John Pryor, Brother of William Pryor of Amherst County

log houseI’ve been digging around the frontier, comparing Pryor neighbors.  I’m getting swayed that there was one John Pryor who was recorded at key points in frontier history.

1774 Battle of Point Pleasant

1774 was before the first shots were fired at Lexington and Concord (MA) in 1775 or the Declaration of Independence in 1776, however this battle in Lord Dunmore’s War is referred to as a battle that ushered in the Revolutionary War. Point Pleasant was the location in Virginia frontier where Fort Randolph was located– it’s now a town in Mason County, WV.  John Pryor served in Col. Andrew Lewis’s brigade, as well as Philip Hammond, Simon Kenton, Thomas Posey, Charles and Robert Clendinin, John and Peter Van Bibber (Virginia County Records, Volume 2. Edited by William Armstrong Crozier. Published by Genealogical Association, 1905. pp. 89-90).

1778 John Pryor Saved Greenbrier

The account of John Pryor and Philip Hammond (or spelled Hamman) warning the residents of Greenbrier of an impending Indian attack is most notably recounted in William Pryor’s (his brother in Amherst Co., VA) Revolutionary War pension in 1832. William stated that John served under General Clark. In 1784 Hammond and Pryor petitioned the Virginia House of Delegates for land as reward for their service in the Greenbrier area in 1778 (see Wikipedia).

1782 Jefferson Co., VA, now KY

I did a nifty comparison of names. First, I took the list of men polled in Jefferson county in 1782 (Early Kentucky Settlers: The Records of Jefferson County, Kentucky, from the Filson Club History Quarterly. Kentucky Adjutant Generals Office, Kentucky Adjutant-General’s Office Genealogical Publishing Co, 1988. pp.40-43).
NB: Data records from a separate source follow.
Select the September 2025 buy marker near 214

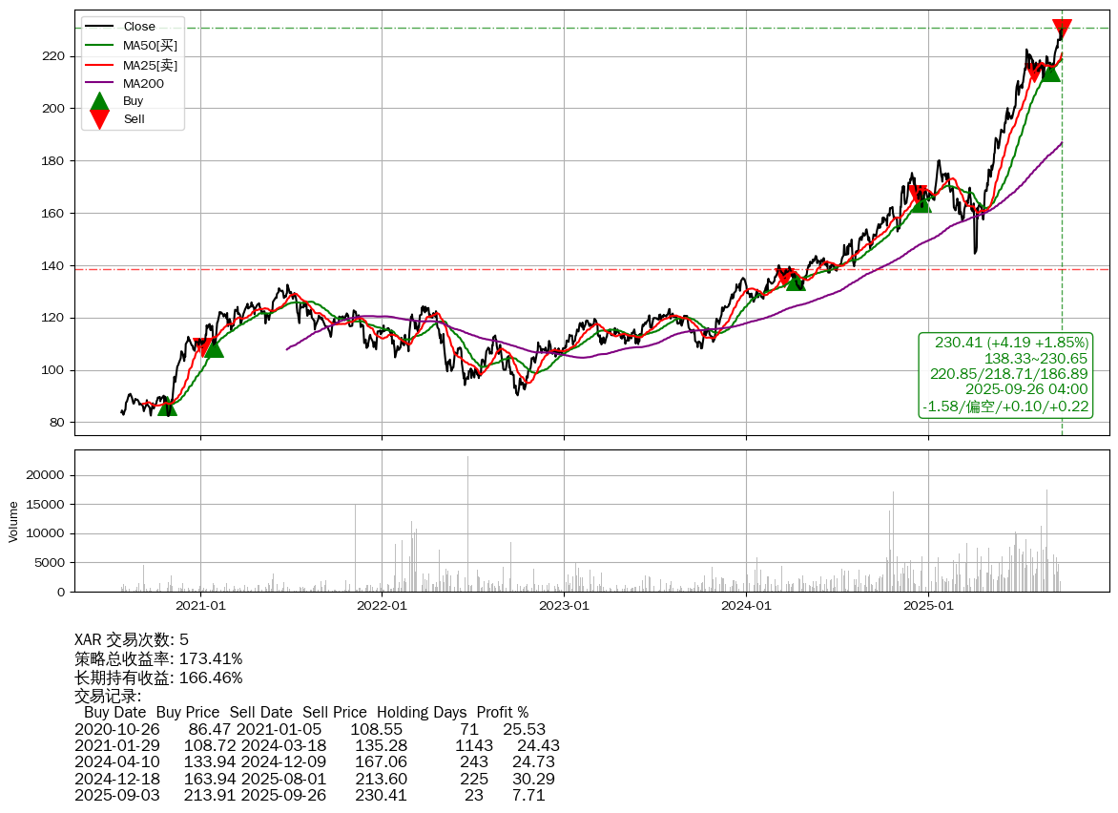pyautogui.click(x=1050, y=73)
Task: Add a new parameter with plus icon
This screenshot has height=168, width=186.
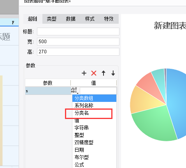Action: tap(84, 73)
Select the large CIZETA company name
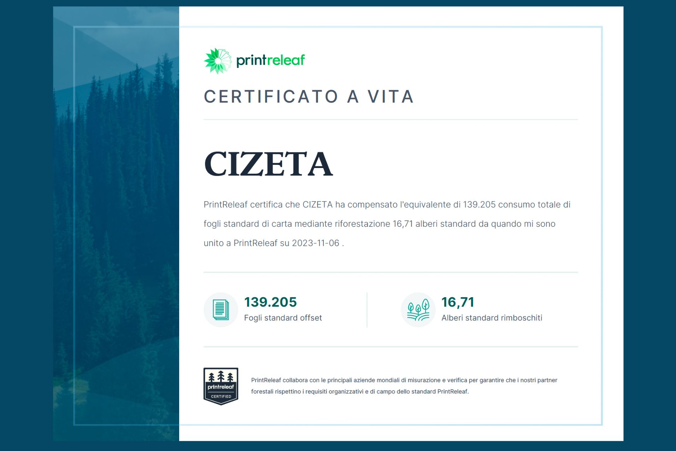This screenshot has width=676, height=451. [268, 164]
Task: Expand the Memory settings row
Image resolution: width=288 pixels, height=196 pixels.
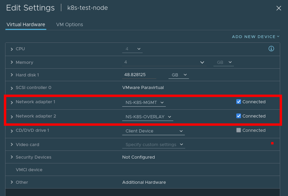Action: pyautogui.click(x=12, y=63)
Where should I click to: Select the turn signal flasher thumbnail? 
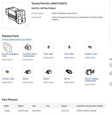[x=28, y=47]
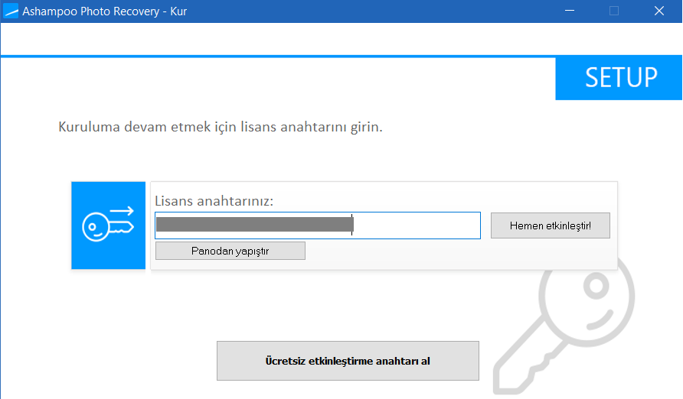Minimize the Ashampoo setup window

click(x=570, y=11)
Second, I compared it to men in VA Troops under the command of General George Rogers Clark. This was a very interesting exercise.  The men polled in Jefferson county was a very short list when compared with the longer list of who served under Clark, yet there were several of them who appear on BOTH lists: Aquilla Whitacre, John Martin, George Wilson, John Voress (Vorhies?), Robert George, Isham Floyd, John Campbell (same as Johnson Campbell?).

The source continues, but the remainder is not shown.